Second, the book sheds light on the motivation of Pakistan's Islamic parties. It describes their instrumentalism -- from condoning violence to taking positions contrary to their platform to allying with secular parties -- in pursuit of political success. As one senior JUI leader puts it: "[t]he party has religious concerns, of course, but these do not blind us to practical matters. When we have rubbish piling up that must be hauled away, we don't say 'Allah will provide.'"
Honing in on this strain of practicality, the author notes: "[r]ecognizing that Pakistan's Islamic parties are as tethered to practical political considerations as is any other party has huge implications for our understanding of what drives political extremism and how to create incentives for moderation."
While this insight is compelling, its implications for U.S. policymakers are not taken to their logical conclusion. For example, the author tantalizingly concludes that "if properly incentivized," Pakistan's Islamic political parties could be "useful allies in the effort to allay and limit the spread of violent Islamism." Notwithstanding the feasibility of the U.S. making "allies" out of such parties, what might these incentives be and at what cost?
Third, given the influence and instrumentality of Islamist parties, the book recommends greater U.S. engagement with them. The debate on political engagement in Pakistan has largely focused on expanding beyond the military to civilian political parties to empower the latter.

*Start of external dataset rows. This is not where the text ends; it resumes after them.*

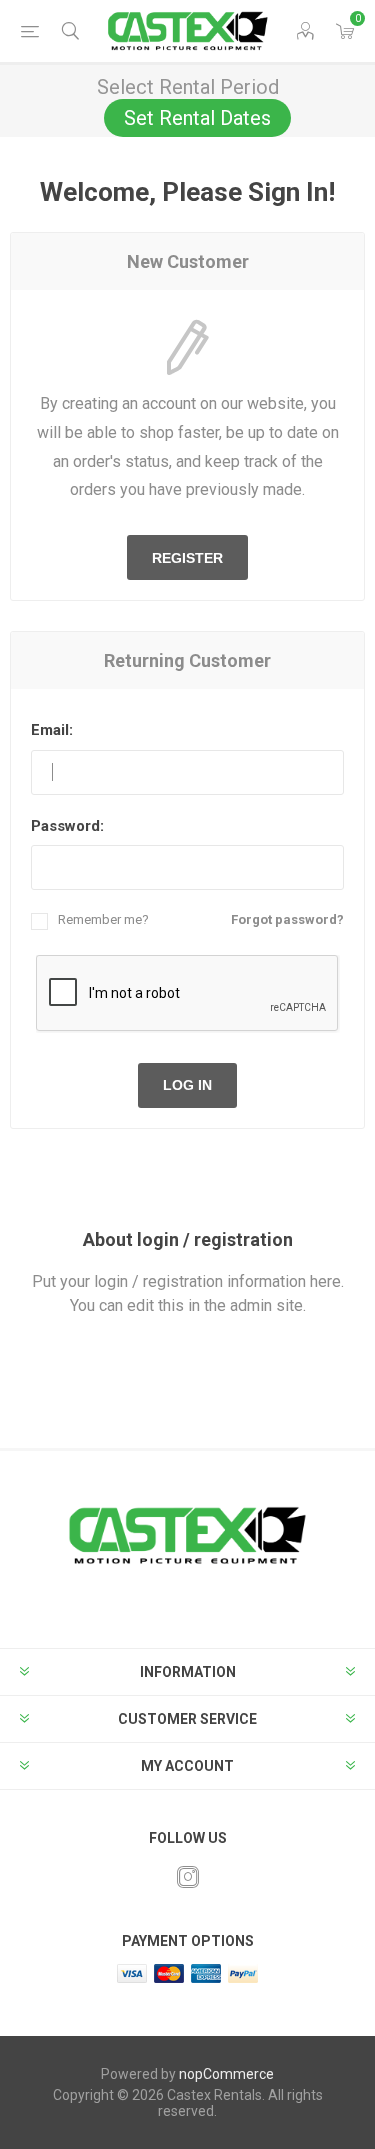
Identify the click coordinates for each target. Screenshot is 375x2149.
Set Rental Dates (197, 118)
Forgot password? (287, 919)
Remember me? (103, 919)
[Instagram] (188, 1877)
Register (187, 558)
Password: (67, 826)
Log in (187, 1085)
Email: (52, 730)
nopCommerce (226, 2074)
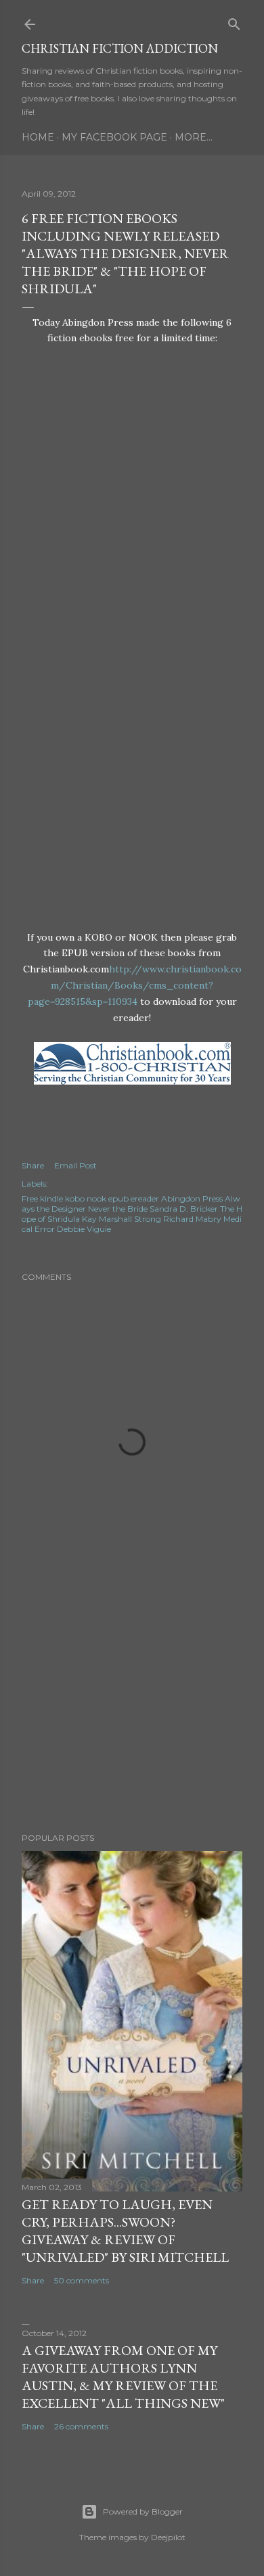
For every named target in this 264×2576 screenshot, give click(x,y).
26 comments (81, 2426)
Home (38, 137)
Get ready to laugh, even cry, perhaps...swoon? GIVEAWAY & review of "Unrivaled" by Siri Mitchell (125, 2231)
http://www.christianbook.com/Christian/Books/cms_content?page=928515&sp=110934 (135, 985)
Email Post (75, 1165)
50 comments (81, 2280)
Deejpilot (168, 2537)
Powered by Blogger (143, 2511)
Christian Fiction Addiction (120, 48)
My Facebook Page (114, 137)
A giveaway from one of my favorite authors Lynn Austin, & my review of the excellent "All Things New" (123, 2377)
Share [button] (33, 1165)
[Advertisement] (132, 1714)
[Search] (234, 21)
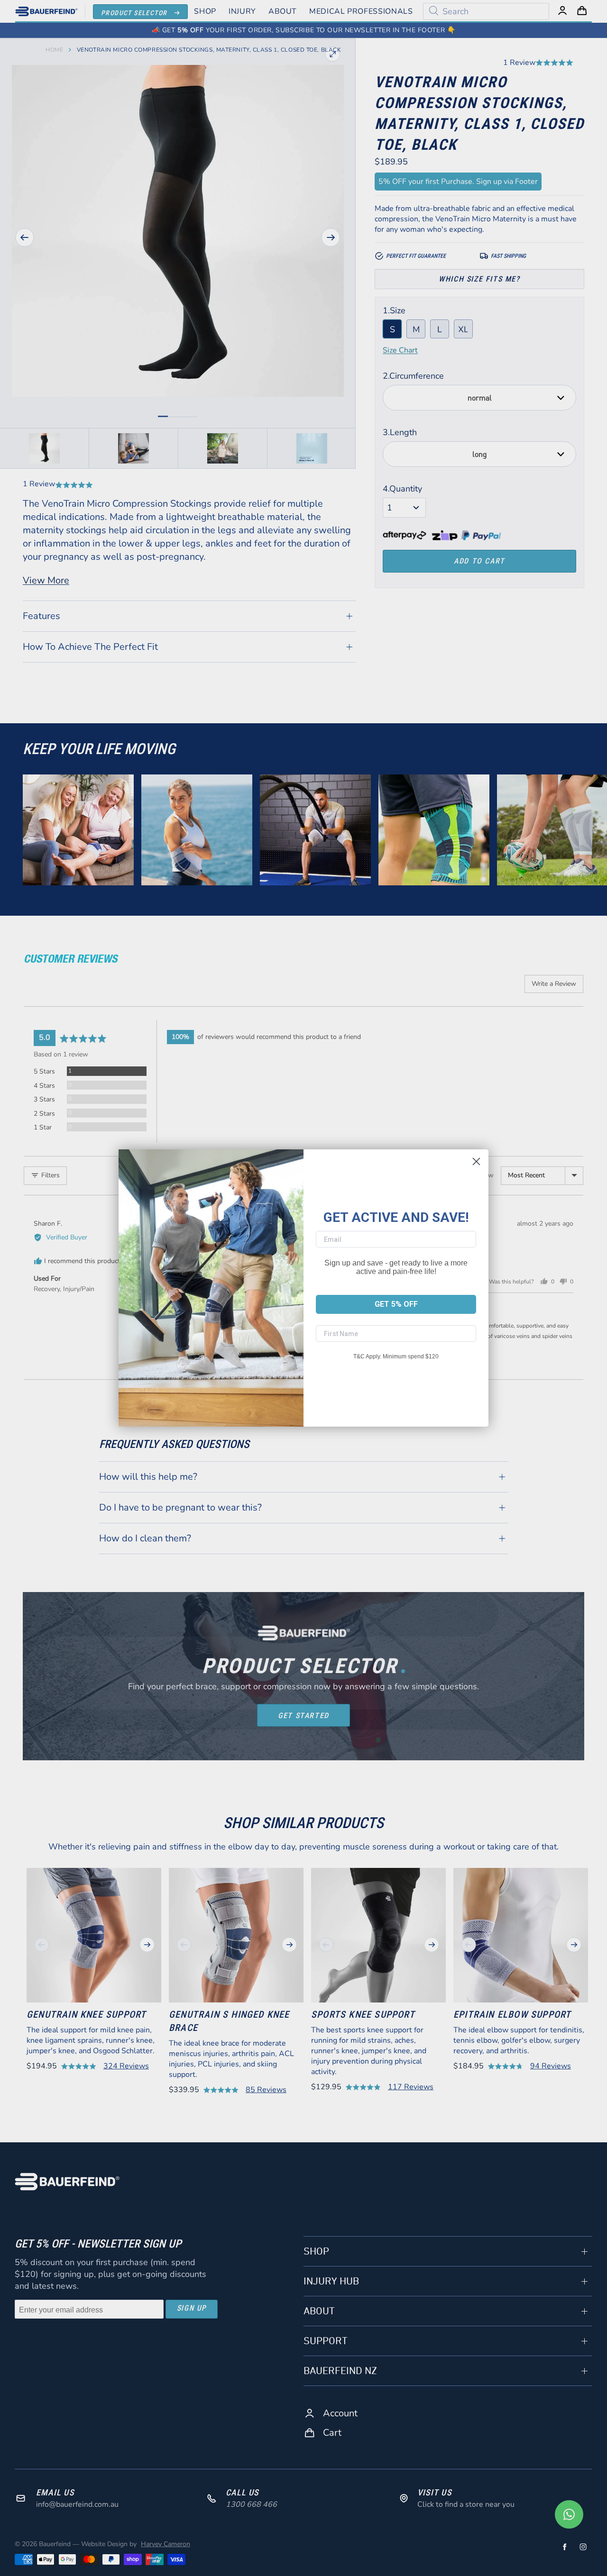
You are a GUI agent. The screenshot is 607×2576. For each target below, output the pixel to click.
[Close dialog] (476, 1161)
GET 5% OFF (396, 1304)
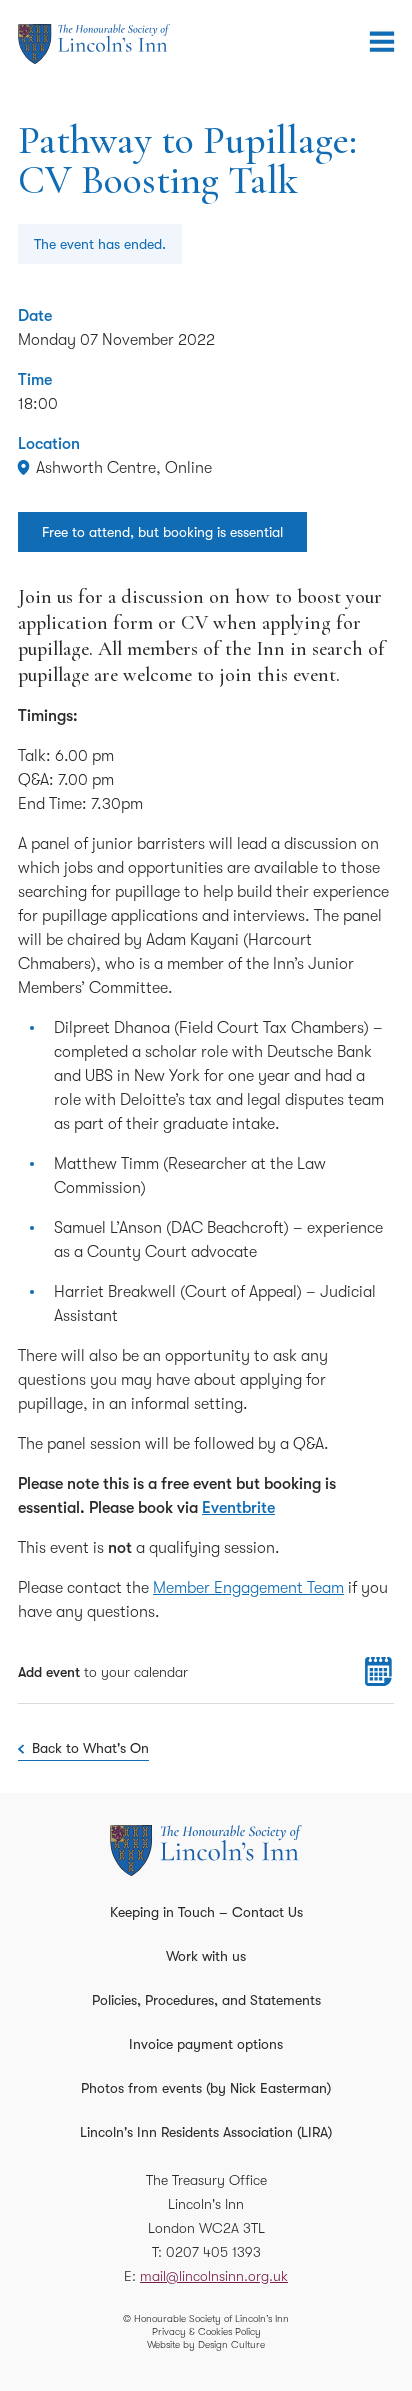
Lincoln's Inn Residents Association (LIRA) (206, 2132)
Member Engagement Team (248, 1588)
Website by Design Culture (206, 2344)
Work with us (206, 1956)
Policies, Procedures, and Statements (206, 2000)
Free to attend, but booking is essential (162, 532)
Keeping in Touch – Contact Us (206, 1912)
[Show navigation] (382, 42)
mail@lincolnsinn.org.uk (214, 2276)
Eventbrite (238, 1508)
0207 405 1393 (213, 2252)
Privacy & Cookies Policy (206, 2331)
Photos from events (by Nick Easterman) (206, 2088)
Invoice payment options (206, 2044)
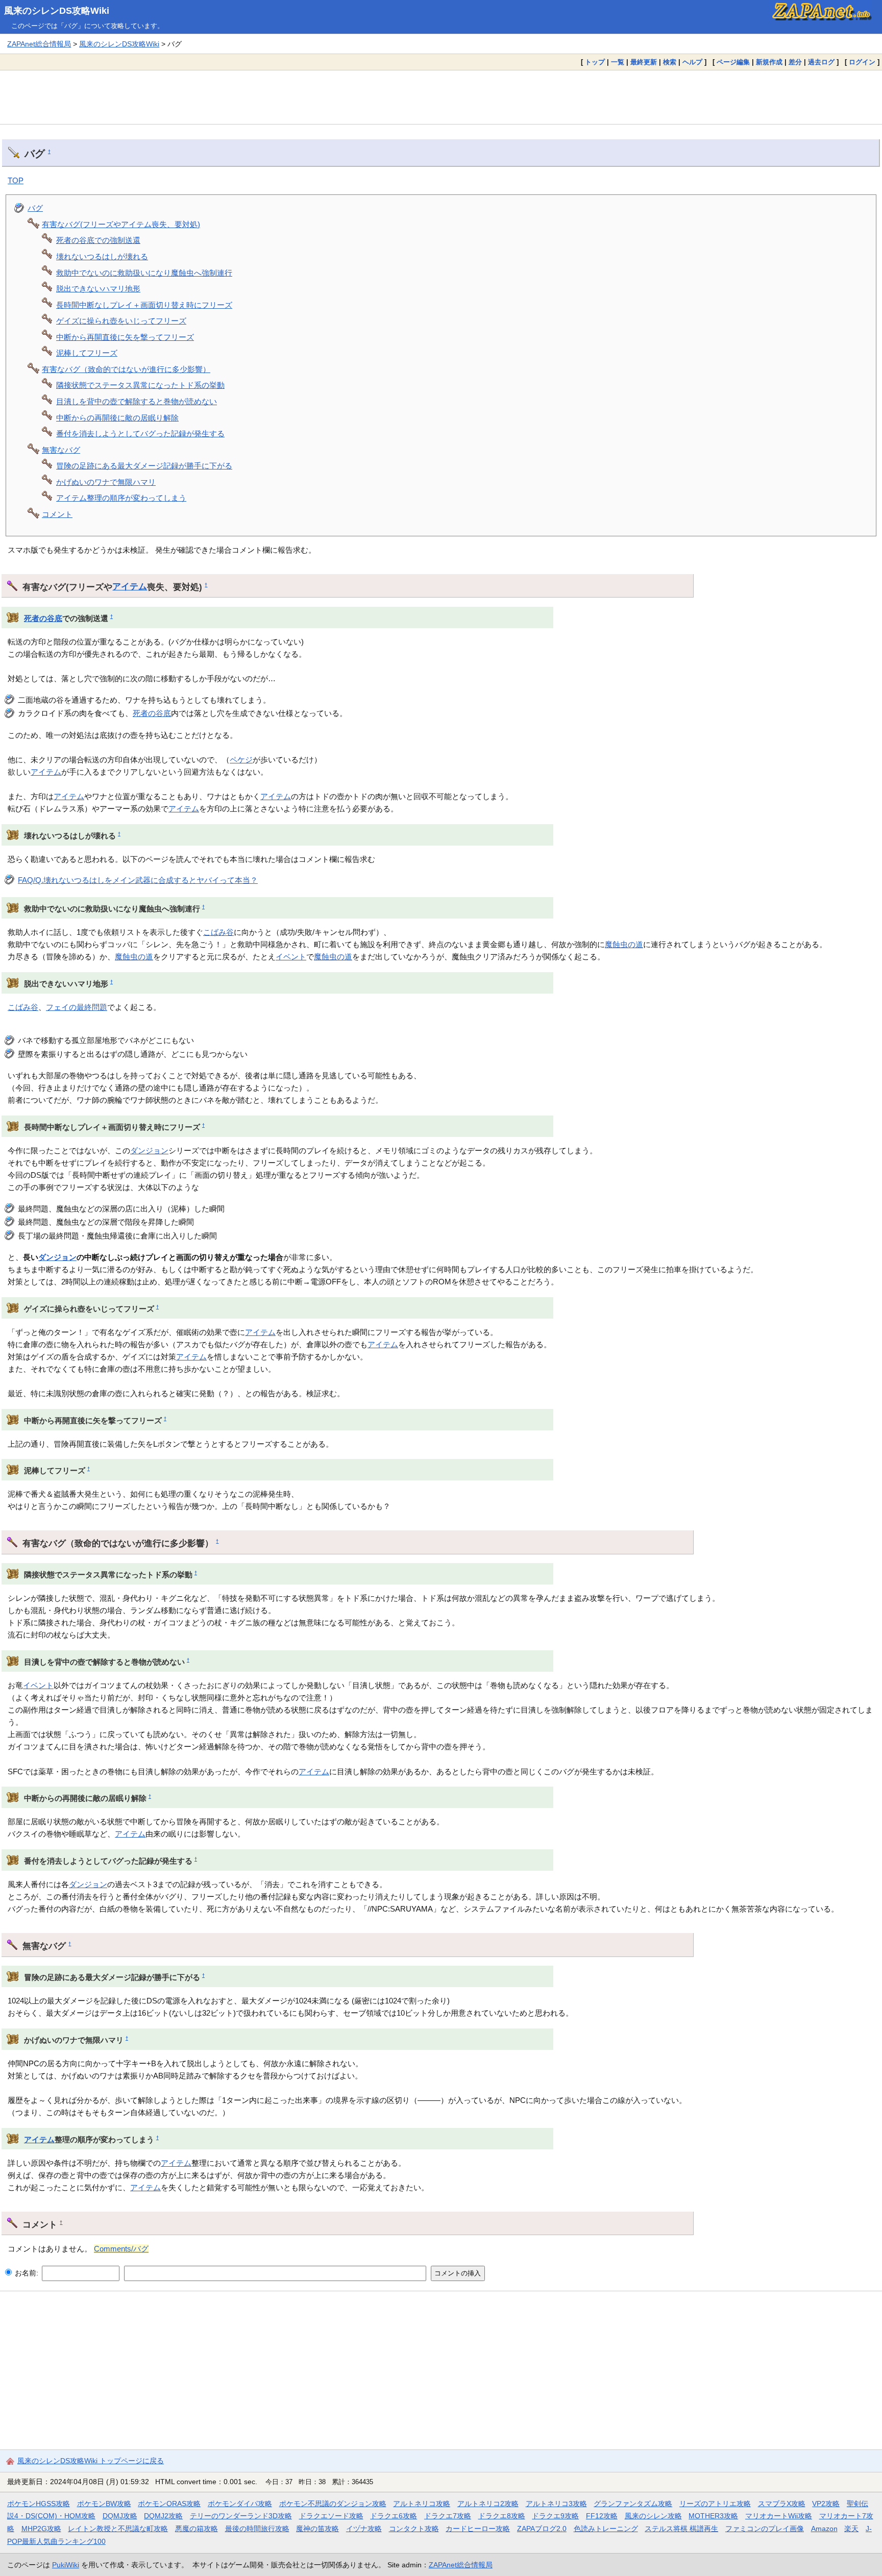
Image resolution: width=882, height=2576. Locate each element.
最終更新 (643, 62)
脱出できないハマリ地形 (98, 288)
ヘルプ (692, 62)
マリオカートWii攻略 (778, 2516)
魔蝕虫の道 (624, 944)
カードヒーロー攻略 (478, 2528)
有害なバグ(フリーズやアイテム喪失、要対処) (121, 224)
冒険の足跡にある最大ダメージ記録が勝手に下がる (144, 465)
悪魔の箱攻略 (196, 2528)
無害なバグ (61, 449)
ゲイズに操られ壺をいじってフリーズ (121, 320)
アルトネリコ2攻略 (488, 2503)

The book thus valuably pushes for expanding beyond a sub-set of such parties to include Islamist ones: "[p]olitical officers in Pakistan should be visiting religious scholars, madrasah, principals, political activists (including hard-line leaders from the Jamiat Ulema-e-Islam and the Jamaat-e-Islami), and student leaders." Yet while such engagement is necessary, the book does not address the related constraints U.S. diplomats must navigate from security considerations and language barriers to an inability to fully engage in Islamic discourse.
In short, Vying for Allah is an insightful primer on how Washington must better understand and engage Pakistan's Islamic parties in formulating an effective post-2014 policy -- one that should seek to advance a stable, democratic, and prosperous Pakistan. Yet no matter how deft U.S. diplomacy becomes, the reader is left wondering how do these parties who range from muted to supportive of extremist groups independently conceive of their role and obligations in addressing Pakistan's troubles?
Pakistan's new National Internal Security Policy, for example, outlines a comprehensive strategy that includes mounting an "ideological response" to "extremism, sectarianism, terrorism, and militancy." Irrespective of U.S. action and assuming that Islamabad is willing and able to follow through on implementing such policies, will Pakistan's Islamist parties lend meaningful support or continue to instrumentally vie for their own interests and for power inside and outside the ballot box?